Ruth 1:2. And the name of the man (was) Elimelech. A descendant of Nahshon mentioned in connection with the erection of the tabernacle (Numbers 1:7). According to Jewish doctors, a noble and potent person. All names ending with “melech” (king) borne by distinguished persons (Lunge). Means to whom God is king (Keil). My God is King (Lange). My God is my King (Cox). God is King (Wordsworth). Josephus calls him Abimelech. Naomi, more correctly Noomi [LXX. Νωεμιν; Vulg., Noemi; Old Eng. trans. Noemi]. According to Talmudists, niece of Naason, prince of the tribe of Judah, and daughter of his brother Salmon (?). Means my pleasure or delight (Wright); pleasant, gracious (Gesen.); the lovely gracious one (Lange); happiness (Josephus). Mahlon, more correctly Machlon, the husband of Ruth. Means sickness (Wright), sick (Gesen.); the weakly (Keil); consumption (M. Henry). Not so (Lange); rather derived from מָהיל (machel) “circle dance,” Greek choros, and so may mean joy. Chilion, more correctly Kilion. (Sept., Χελαίων; Josephus, Χελλιων); means pining (Keil), destruction (Wright). Not so; should be referred to כּלַל, to crown, and so means ornament (Lange). Ephrathites of Bethlehem-Judah. Some of the older Jewish teachers not inappropriately render “Ephratim” by ευγενεστατοι [high-born] (Lange). Shews these were natives of the city or district around Bethlehem, not mere residents (comp. 1 Samuel 17:12; Judges 17:7). The place honourably distinguished, and Jesus Himself called an Ephrathite of Judah in Micah 5:2. Euphrates. Ephraim (Genesis 41:52). words having a similar derivation and meaning. (See also notes on Ruth 1:1.) The Ephraimites called Ephrathites (Judges 12:5; 1 Samuel 1:1; 1 Kings 11:26) (Wright). And they came into the country [field] of Moab, and continued there [literally, were there; Old Eng., abode there]. The Targum adds, and were there as princes. The route supposed to be down the Wady Sadier to Engedi, and then round the S.E. shores of the Dead Sea, as with modern travellers. Moab not so large as Huntingdonshire, and not so far from Bethlehem as is Huntingdon from London (Cox).

Theme—MAN PROPOSING, GOD DISPOSING

And the name of the man (was) Elimelech, … Ephrathites of,” etc.

Names give an air of truth to the narrative (Lawson). Express in a very touching manner parental hopes and faith. Of especial significance among the early Hebrews. A really good name of unspeakable service to all who are capable of feeling its aspiration (Dr. J. Hamilton). But sometimes given in vain. When contrasting with the character, a continual humiliation.

Suggests,

I. That however others may propose, the final issues of life are with God and with the man himself.

These names remarkably significant and suggestive.
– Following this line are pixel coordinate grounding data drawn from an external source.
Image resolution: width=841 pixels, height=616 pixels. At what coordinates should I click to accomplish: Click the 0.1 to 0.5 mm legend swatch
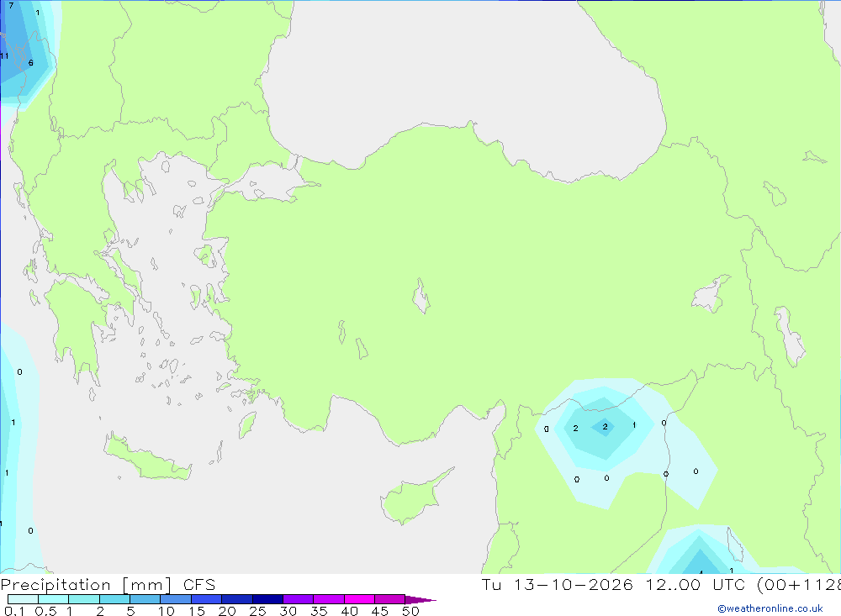coord(23,599)
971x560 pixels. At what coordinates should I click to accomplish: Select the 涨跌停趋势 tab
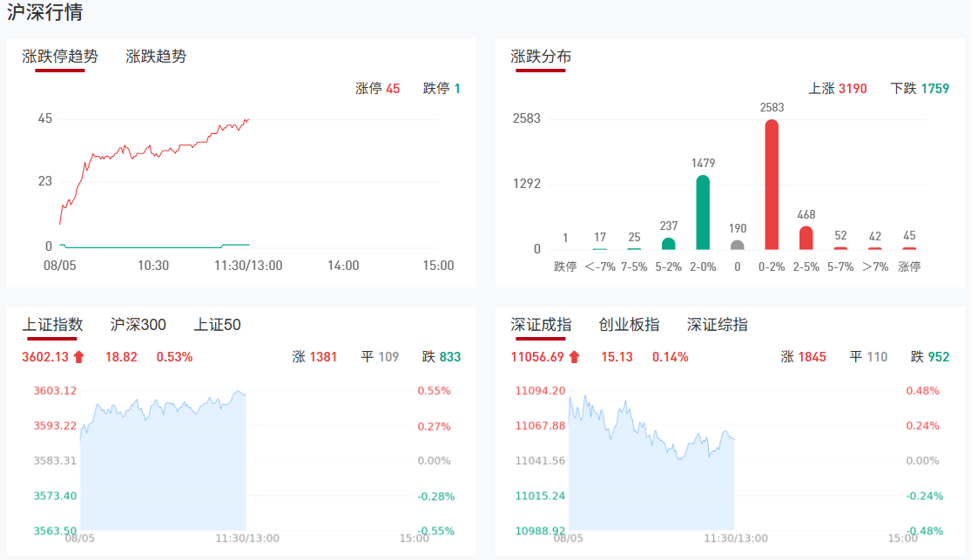coord(60,57)
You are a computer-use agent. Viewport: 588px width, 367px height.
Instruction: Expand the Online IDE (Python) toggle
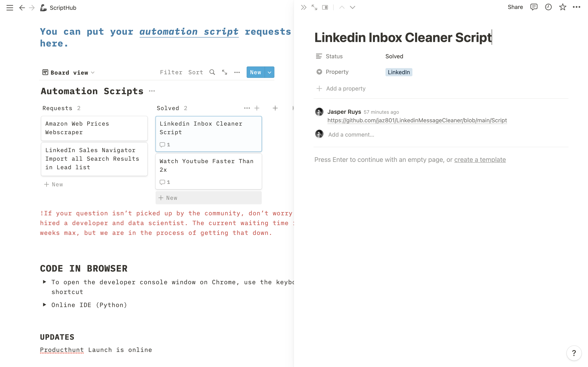44,305
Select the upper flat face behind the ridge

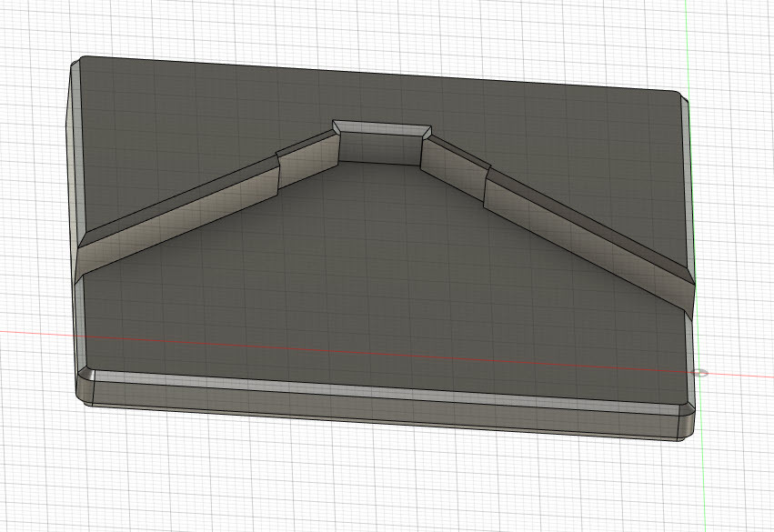point(382,91)
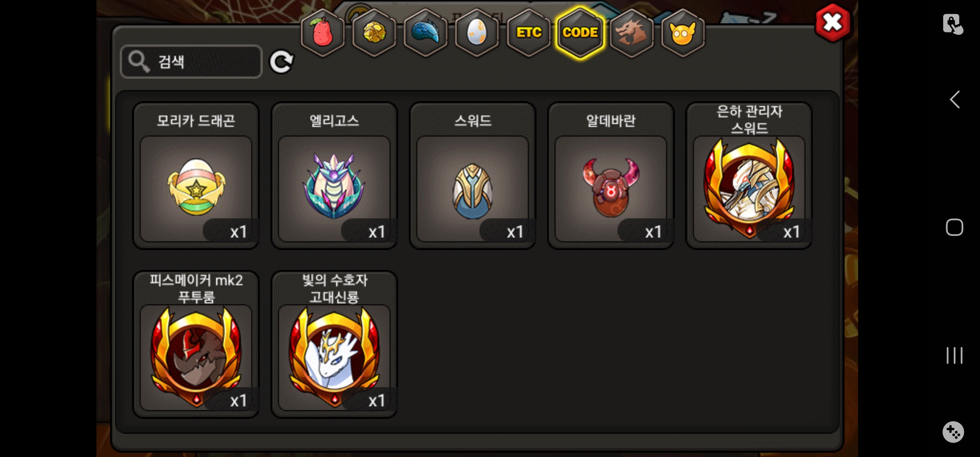Open the fruit food category tab

[x=322, y=33]
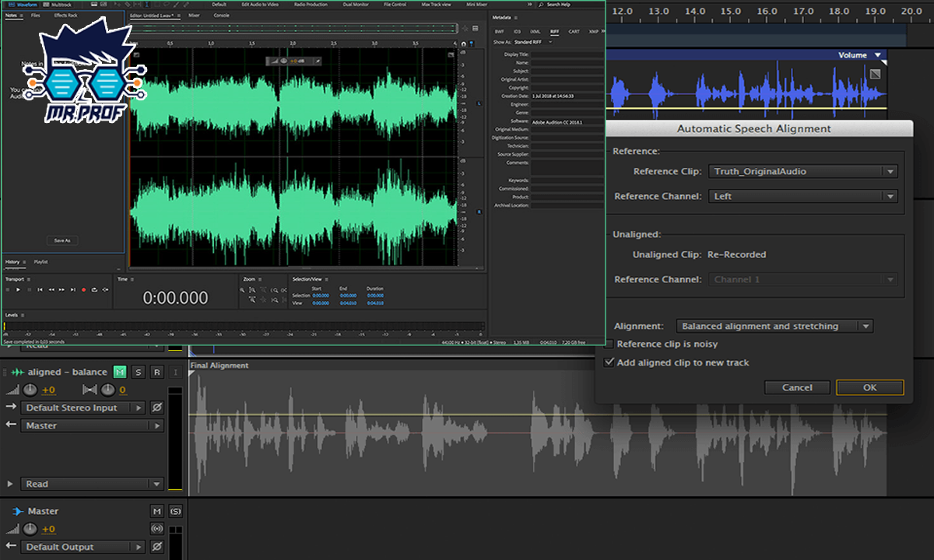Enable 'Reference clip is noisy' checkbox
Screen dimensions: 934x560
tap(610, 344)
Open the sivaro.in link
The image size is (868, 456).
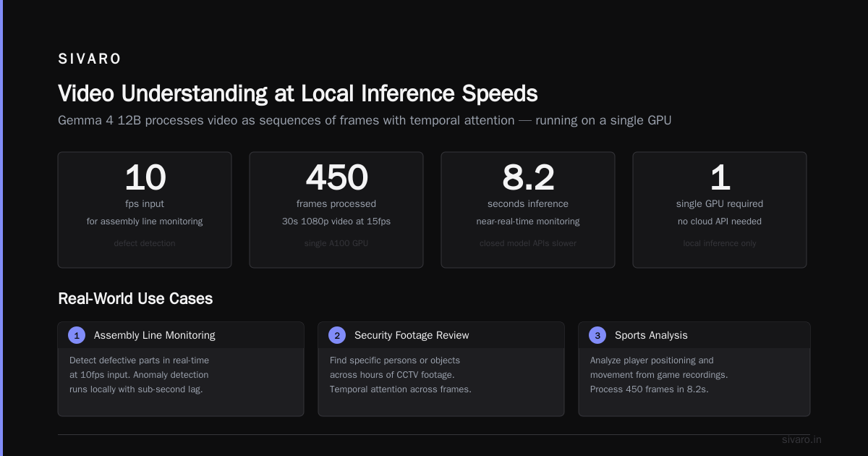(x=801, y=439)
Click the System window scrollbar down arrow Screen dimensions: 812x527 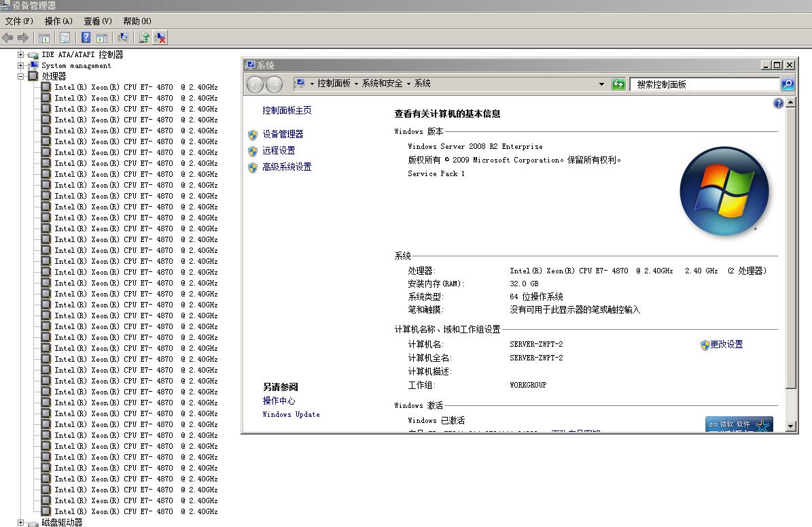tap(790, 426)
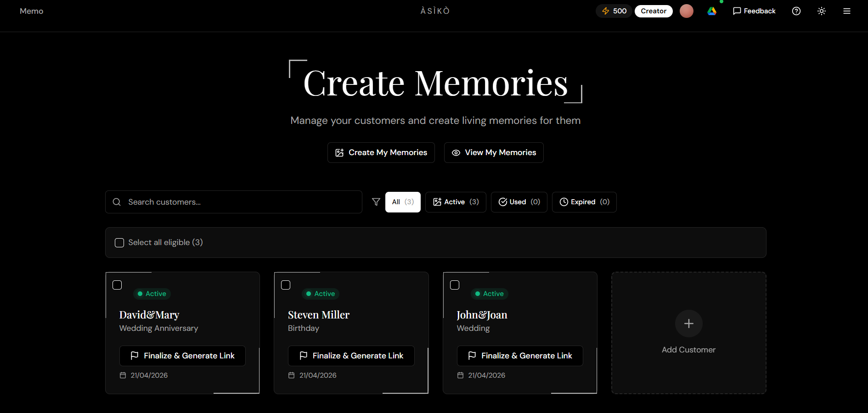
Task: Toggle light theme with sun icon
Action: click(822, 11)
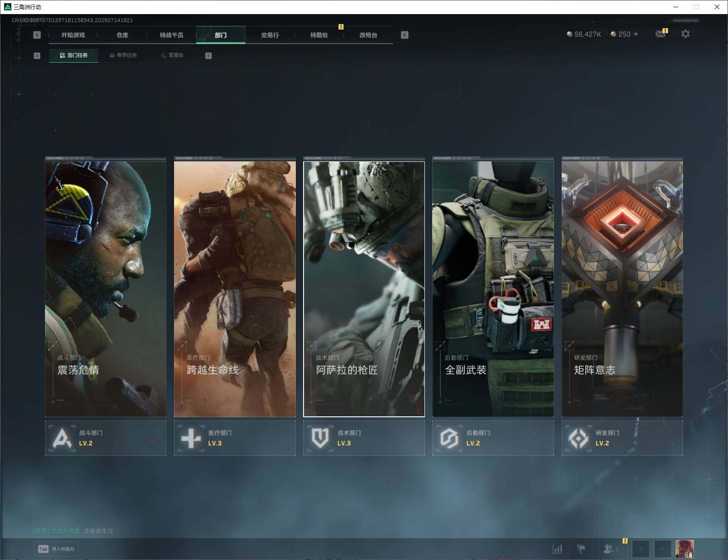Click the plus icon beside 250 currency
Viewport: 728px width, 560px height.
(x=635, y=34)
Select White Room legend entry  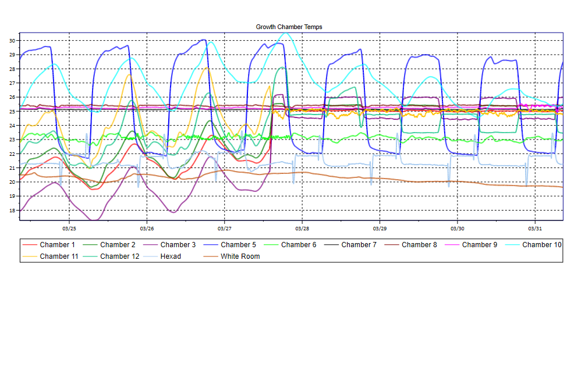240,256
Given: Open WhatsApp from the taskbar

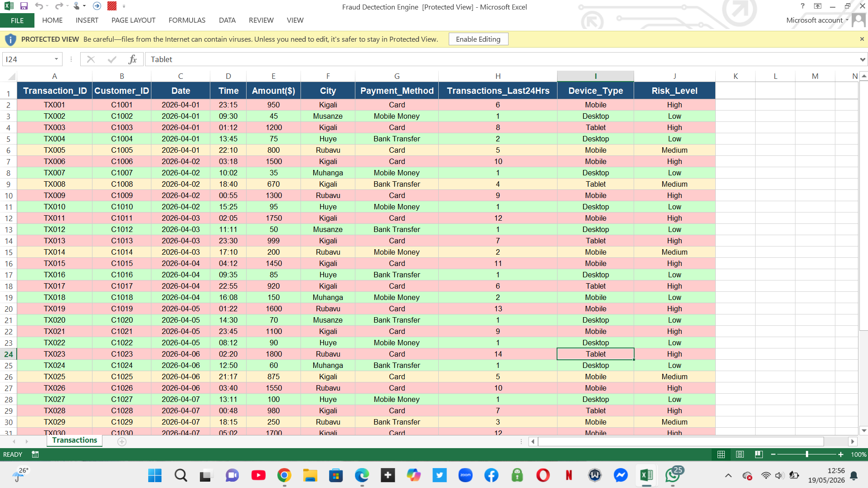Looking at the screenshot, I should click(x=673, y=475).
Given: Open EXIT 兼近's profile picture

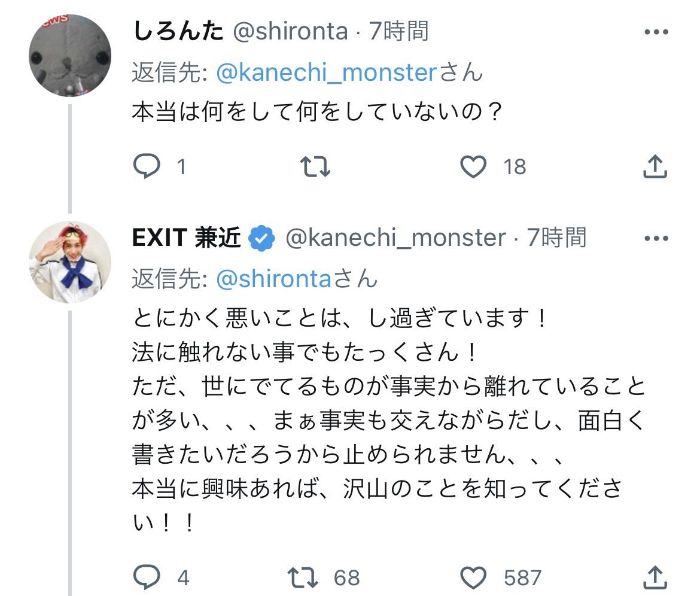Looking at the screenshot, I should pyautogui.click(x=70, y=261).
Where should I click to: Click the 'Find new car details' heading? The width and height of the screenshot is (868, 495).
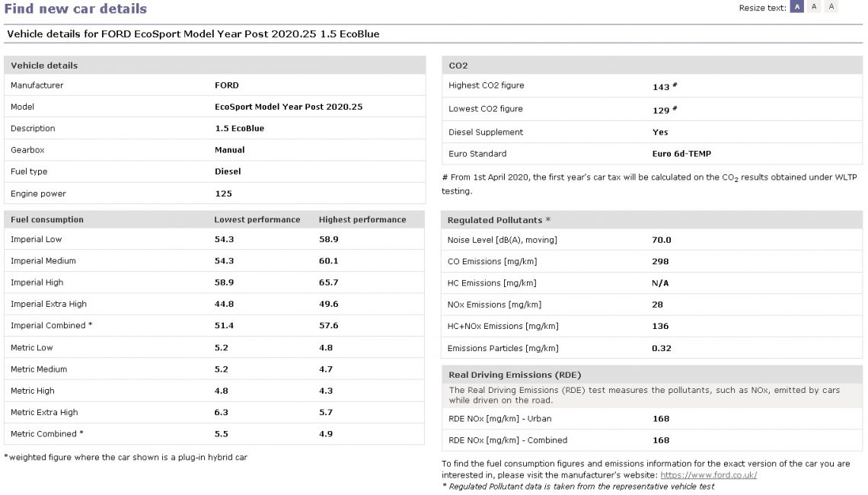click(75, 9)
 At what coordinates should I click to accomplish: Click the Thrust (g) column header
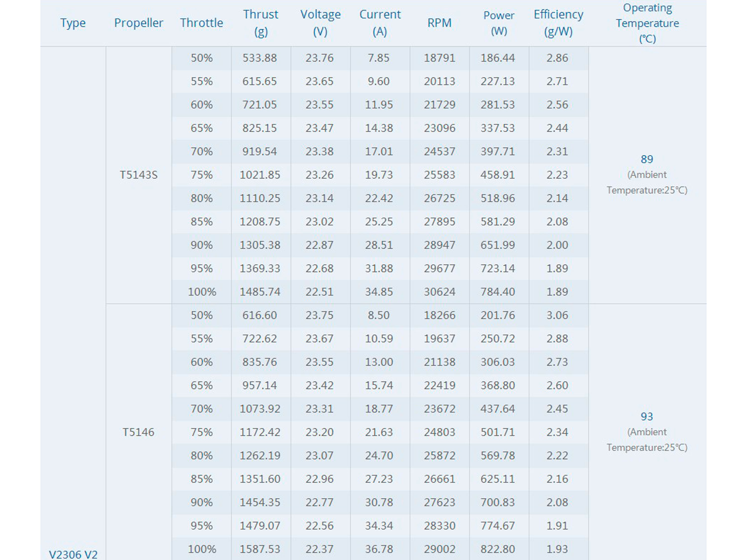(260, 23)
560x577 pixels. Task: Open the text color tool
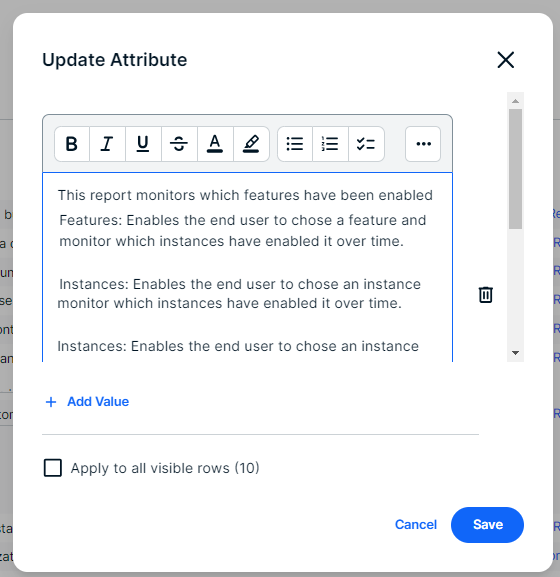coord(215,144)
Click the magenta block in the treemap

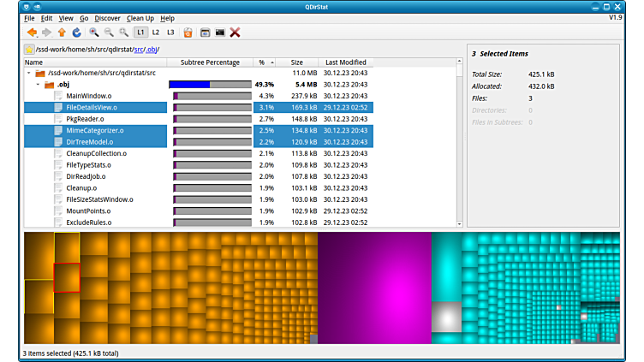[373, 287]
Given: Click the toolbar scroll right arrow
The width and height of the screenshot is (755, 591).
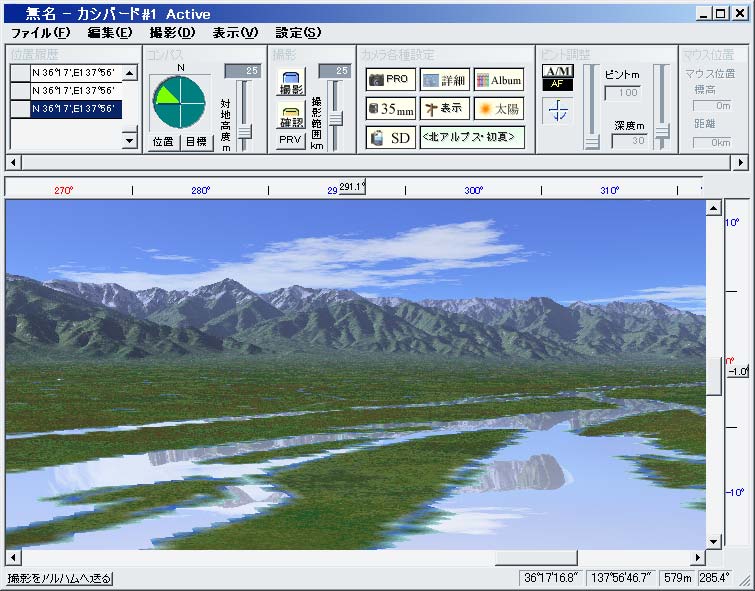Looking at the screenshot, I should pos(740,161).
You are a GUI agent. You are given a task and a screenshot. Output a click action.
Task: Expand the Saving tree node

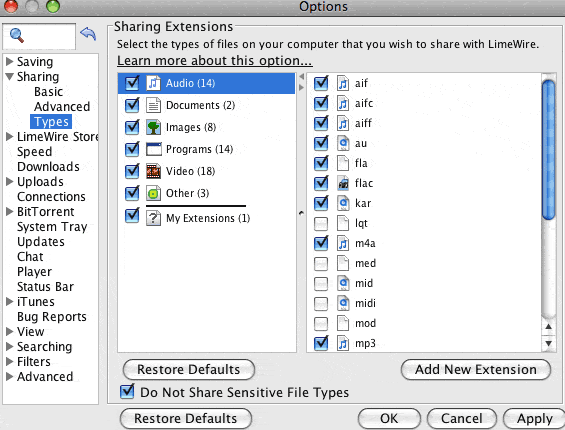pos(10,61)
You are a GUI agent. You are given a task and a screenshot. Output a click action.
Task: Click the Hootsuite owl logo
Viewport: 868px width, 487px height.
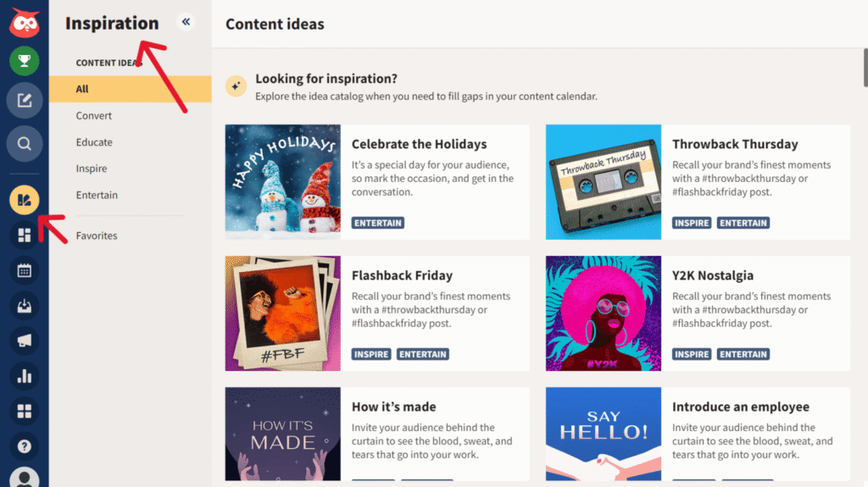(24, 23)
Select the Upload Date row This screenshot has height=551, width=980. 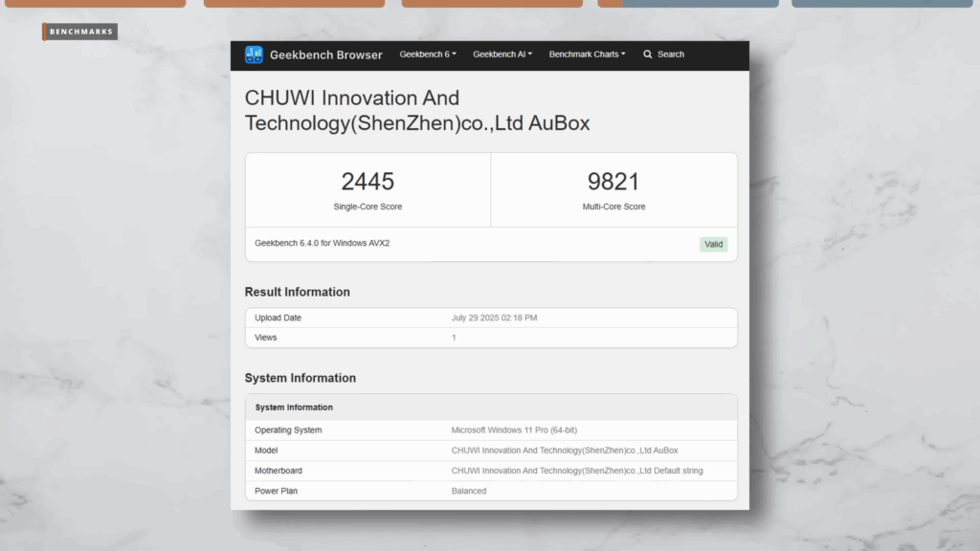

But in what way? Elimelech means “my God is King,” and yet some take his life as illustrating the feelings and conduct of the spiritually dead; others, of the backslider driven by momentary trials from God’s ordinances down to Moab. Note (a) the irony of a good name when men fall short of its promises. At the present day, men baptized Martin Luther by their Protestant parents are found ministering at the altar of Rome (Braden. See extracts). Naomi means pleasure, delight, happiness, and yet she comes at best to be an illustration of sanctified affliction. Possibly the names of the whole family pitched in this exultant key (see notes), and yet their experience is in sad contrast.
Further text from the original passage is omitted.